Un objet qui présente des états d’émission distincts
Le Dr Manisha Caleb, de l’Institut d’astronomie de l’Université de Sydney, a déclaré : « Ce qui est fascinant, c’est que cet objet présente trois états d’émission distincts, chacun ayant des propriétés totalement différentes des autres ». En effet, en analysant de plus près l’objet, ils ont constaté que parfois, il semble émettre des flashs lumineux qui durent entre 10 et 50 secondes. Pointant tous dans la même direction, ces flashs présentent une polarisation linéaire. D’autres fois cependant, les impulsions sont plus faibles et présentent une polarisation plus circulaire qui ne dure que 370 millisecondes. À d’autres moments encore, les astronomes ont constaté que l’objet semble rester silencieux.
« Le radiotélescope MeerKAT en Afrique du Sud a joué un rôle crucial dans la distinction de ces états.

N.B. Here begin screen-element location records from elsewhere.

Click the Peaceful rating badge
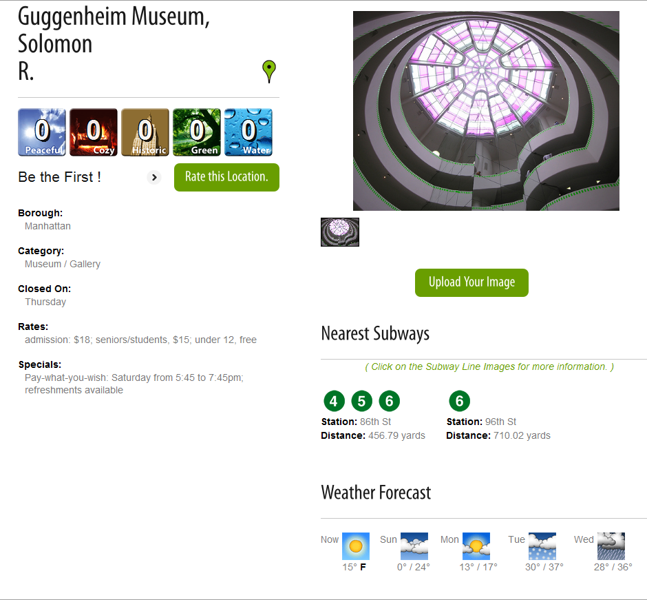 (x=42, y=132)
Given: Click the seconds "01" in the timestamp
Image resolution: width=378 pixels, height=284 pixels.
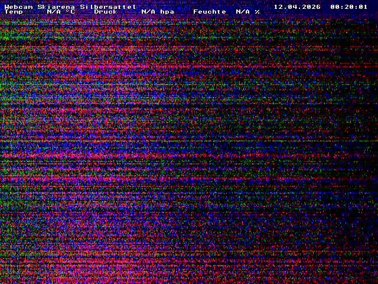Looking at the screenshot, I should [x=363, y=7].
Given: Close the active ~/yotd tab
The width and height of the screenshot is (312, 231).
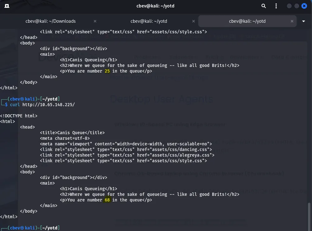Looking at the screenshot, I should pos(292,21).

Si les signaux ne provenaient pas du même point du ciel, nous n’aurions pas pu voir qu’il s’agissait du même objet produisant ces différents signaux », a déclaré Caleb.
Étoile à neutrons ou naine blanche ? Le mystère s’épaissit
Les chercheurs de l’Université de Sydney et du CSIRO estiment qu’il pourrait s’agir d’une étoile à neutrons ou d’une naine blanche, mais restent tout de même perplexes face à cette hypothèse. En effet, les propriétés d’ASKAP J1935+2148 ne correspondent pas aux descriptions actuelles du comportement de ces deux types d’objets cosmiques.

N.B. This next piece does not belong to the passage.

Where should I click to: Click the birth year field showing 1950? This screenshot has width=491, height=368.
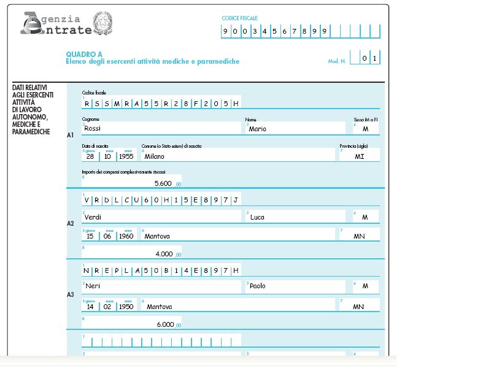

D’un côté, une étoile à neutrons émet fréquemment des ondes radio. Pour le cas d’ASKAP J1935, les scientifiques avancent qu’il est probable que des signaux variés soient provoqués par de puissants champs magnétiques et des flux plasma complexes autour de l’étoile. Cependant, un problème persiste : le temps de révolution complète (un tour complet sur l’axe principal) des étoiles à neutrons est de quelques secondes au maximum. Ce n’est pourtant pas le cas d’ASKAP J1935, qui envoie un signal toutes les 53,8 minutes. D’ailleurs, « il est très inhabituel qu’une étoile à neutrons candidate émette des pulsations radio de cette manière. Le fait que le signal se répète à un rythme aussi lent est extraordinaire », déclare Caleb.

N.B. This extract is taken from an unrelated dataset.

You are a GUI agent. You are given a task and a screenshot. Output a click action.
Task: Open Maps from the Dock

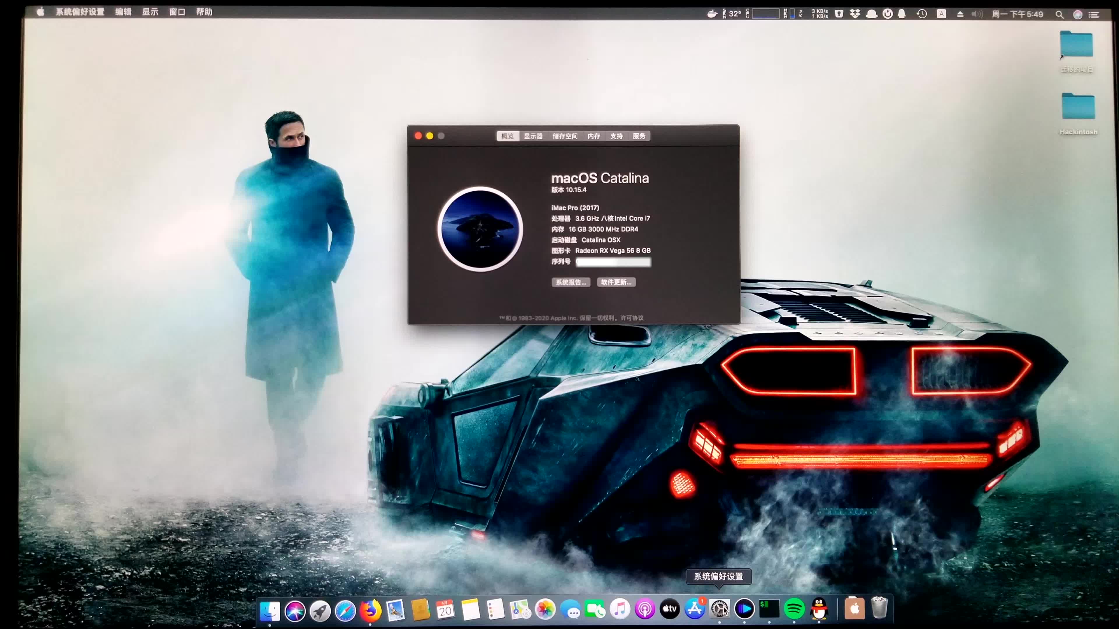pyautogui.click(x=520, y=609)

D’un autre côté, même si une naine blanche isolée dotée d’un champ magnétique extraordinairement puissant pouvait produire le signal observé, il serait surprenant d’après les astronomes que des naines blanches de ce genre n’aient jamais été découvertes. Ce n’est pas la première fois qu’un signal radio répétitif provenant de l’espace surprend et déconcerte les scientifiques. Un autre signal découvert en janvier 2022 se répétait toutes les 18 minutes, ce qui devrait également être impossible.
Pour identifier la véritable nature d’ASKAP J1935+2148, des recherches supplémentaires seront donc nécessaires. Cela pourrait fournir des informations inédites sur le cycle de vie d’objets stellaires complexes. « Des recherches approfondies sur cette découverte pourraient nous inciter à reconsidérer notre compréhension vieille de plusieurs décennies des étoiles à neutrons ou des naines blanches ; comment émettent-elles des ondes radio et à quoi ressemblent leurs populations dans notre galaxie, la Voie lactée », conclut Caleb.